= Battle royale game =

Video game genre with last-man-standing gameplay

A battle royale game is an online multiplayer video game genre that blends last-man-standing gameplay with the survival, exploration, and scavenging elements of a survival game. Battle royale games involve dozens to hundreds of players, who start with minimal equipment and then must eliminate all other opponents while avoiding being trapped outside a shrinking "safe area", with the winner being the last player or team alive.

The name for the genre is taken from the 2000 Japanese film Battle Royale, itself based on the novel of the same name, which presents a similar theme of a last-man-standing competition in a shrinking play zone. The genre's origins arose from mods for large-scale online survival games like Minecraft and Arma 2 in the early 2010s. By the end of the decade, the genre became a cultural phenomenon, with standalone games such as PUBG: Battlegrounds (2017), Fortnite Battle Royale (2017), Apex Legends (2019) and Call of Duty: Warzone (2020) each having received tens of millions of players within months of their releases.

==Concept==
Battle royale games are played between many individual players, pairs of players, or a number of small squads (typically of 3-5 players). In each match, the goal is to be the last player or team standing by eliminating all other opponents. A match starts by placing the player-characters into a large map space, typically by having all players skydive from a large aircraft within a brief time limit. The map may have random distribution or allow players to have some control of where they start. All players start with minimal equipment, giving no player an implicit advantage at the onset. Equipment, usually used for combat, survival or transport is randomly scattered around the map, often at landmarks on the map, such as within buildings in ghost towns. Players need to search the map for these items while avoiding being killed by other players, who often cannot be visually marked or distinguishable either on-screen or on the map. Equipment from eliminated players can usually be looted as well. These games often include some mechanic to push opponents closer together as the game progresses, usually taking the form of a gradually shrinking safe zone, with players outside the zone facing elimination.

Typically, battle royale contestants are only given one life, and any players who die are rarely allowed to respawn. Games with team support may allow players to enter a temporary near-death state once health is depleted, giving allies the opportunity to revive them before they are eliminated. The match is over when only one player or team remains, and the game typically provides some type of reward, such as in-game currency used for cosmetic items, to all players based on how long they survived. The random nature of starting point, item placement, and safe area reduction enables the battle royale genre to challenge players to think and react quickly and improve strategies throughout the match as to be the last man/team standing. In addition to standalone games, the battle royale concept may also be present as part of one of many game modes within a larger game, or may be applied as a user-created mod created for another game.

==History==
Formulative elements of the battle royale genre had existed prior to the 2010s. Gameplay modes featuring last man standing rules have been a frequent staple of multiplayer action games as early as 1990's Bomberman. The elements of scavenging and surviving on a large open-world map were popularized through survival games.
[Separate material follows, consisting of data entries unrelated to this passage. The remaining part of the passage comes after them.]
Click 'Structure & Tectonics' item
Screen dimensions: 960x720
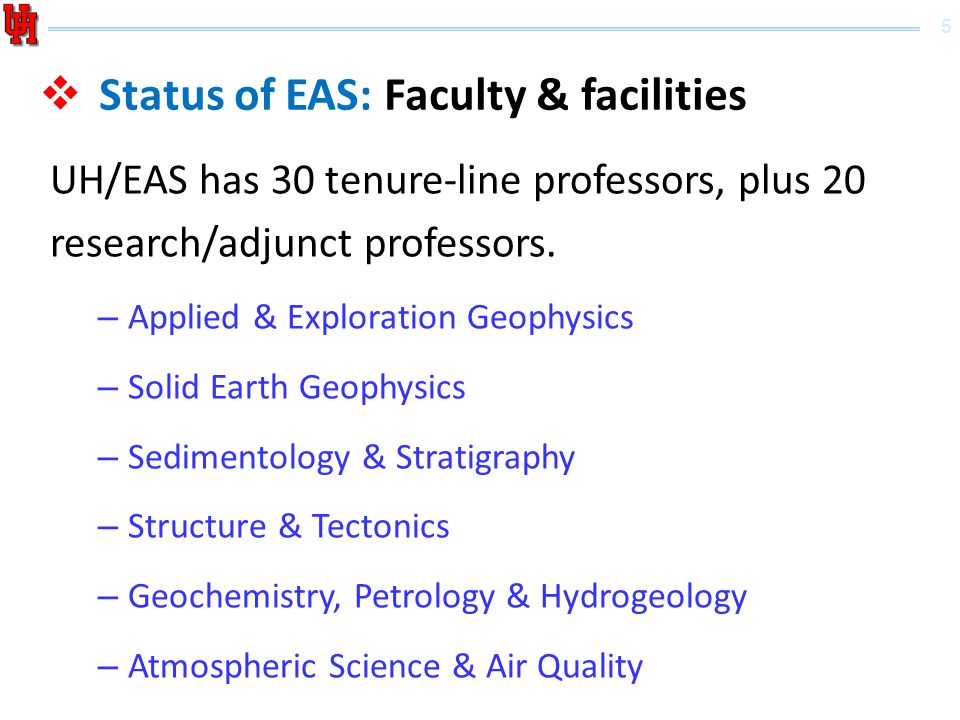coord(288,527)
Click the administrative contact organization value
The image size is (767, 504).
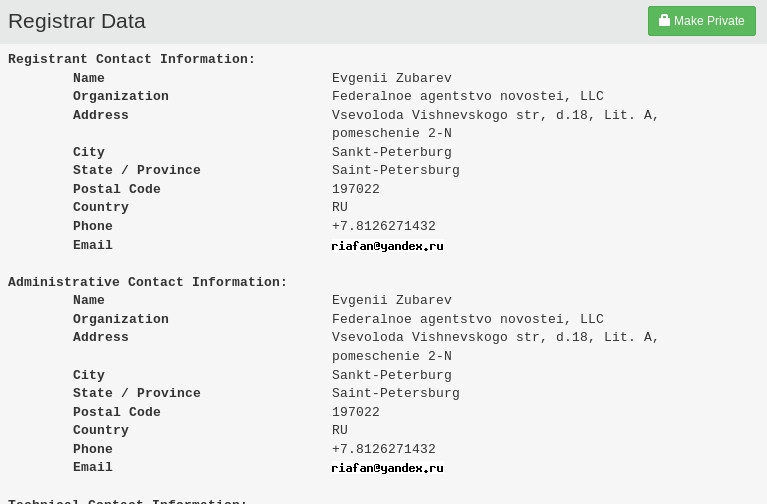(467, 320)
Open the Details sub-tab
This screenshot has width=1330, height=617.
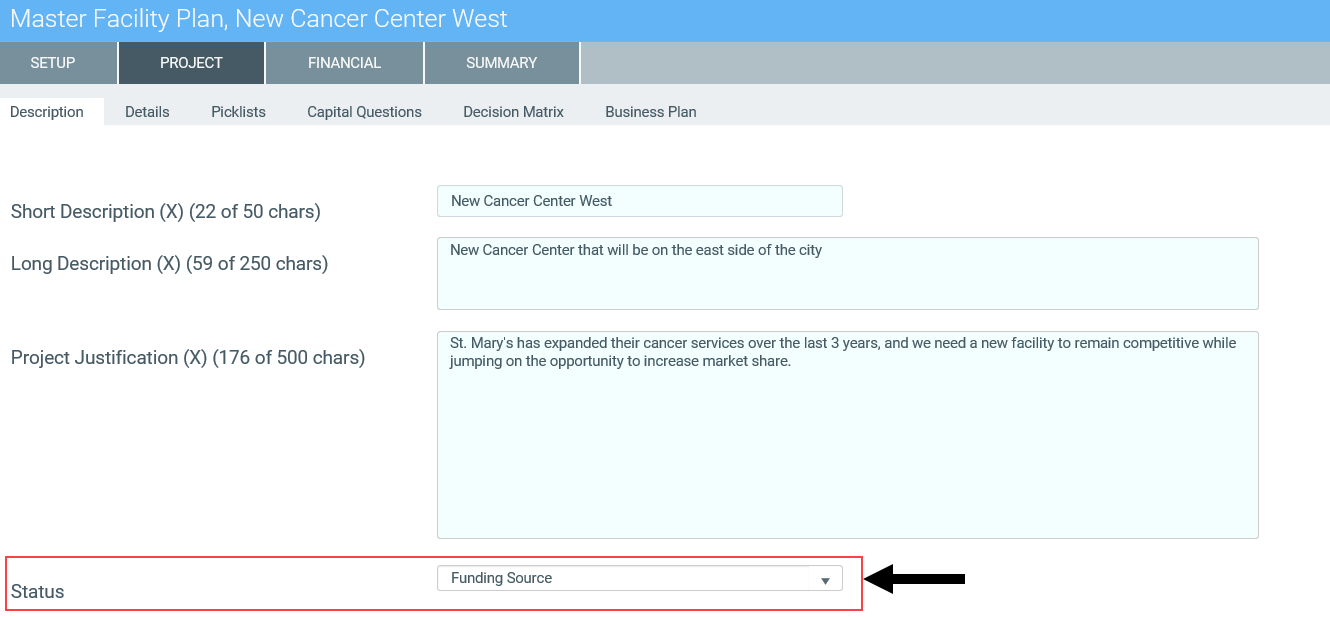pos(147,112)
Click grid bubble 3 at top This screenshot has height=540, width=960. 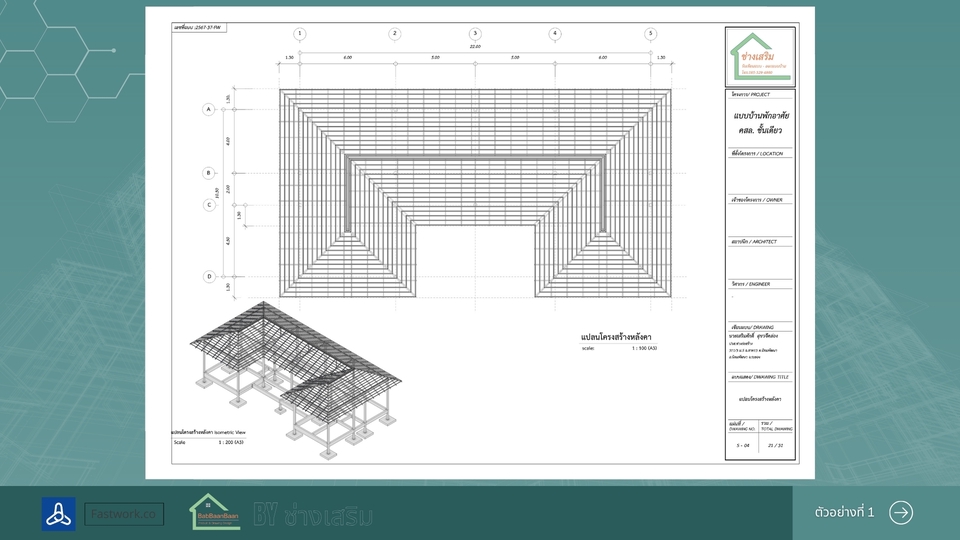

The 2000 Japanese film Battle Royale, along with Koushun Takami's earlier 1999 novel of the same name and its 2000 manga adaptation, set out the basic rules of the genre, including players being forced to kill each other until there is a single survivor, the gameplay taking place on a shrinking map, and the need to scavenge for weapons and items. It soon inspired a wave of battle royale-themed Japanese manga and anime, such as Gantz (2000), Future Diary (2006), and Btooom! (2009). Fictional battle royale video games were depicted in Btooom!, and in the Phantom Bullet (Gun Gale Online) arc of the light novel series Sword Art Online (2010 in print) as the "Bullet of Bullets" tournament.

Initial attempts at adapting the Battle Royale formula into video games came in the form of Japanese visual novel games that focused on storytelling and puzzle-solving, such as Higurashi: When They Cry (2002), Zero Escape (2009) and Danganronpa (2010). However, these visual novel games are distinct from the genre which became known as battle royale games, which emerged when Western developers later adapted the Battle Royale formula into a shooter game format.

===Early mods and games (2012–2016)===
Shortly after the release of the 2012 film The Hunger Games, which had a similar premise to Battle Royale, a server plug-in named Hunger Games (later changed to Survival Games) was developed for Minecraft. Survival Games takes inspiration from the film, initially placing players at the center of the map near a set of equipment chests. When the game commences, players can compete over the central resources or spread out to find items stored in chests scattered around the play area. Players killed are eliminated and the last surviving player wins the match.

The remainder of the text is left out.